DIRECTIONS
From the first line to the last, reproduce the records exactly.

** DATA SHOWN follows **

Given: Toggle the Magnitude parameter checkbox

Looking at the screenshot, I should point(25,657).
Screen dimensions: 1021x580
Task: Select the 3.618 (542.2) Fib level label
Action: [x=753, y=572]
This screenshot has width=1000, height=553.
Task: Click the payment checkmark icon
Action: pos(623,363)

** End of DATA SHOWN **

RESULT FOR THIS EXERCISE
Given: Toggle the Magnitude parameter checkbox

Looking at the screenshot, I should point(25,657).
Screen dimensions: 1021x580
Task: Select the 3.618 (542.2) Fib level label
Action: [x=753, y=572]
This screenshot has width=1000, height=553.
Task: Click the payment checkmark icon
Action: pos(623,363)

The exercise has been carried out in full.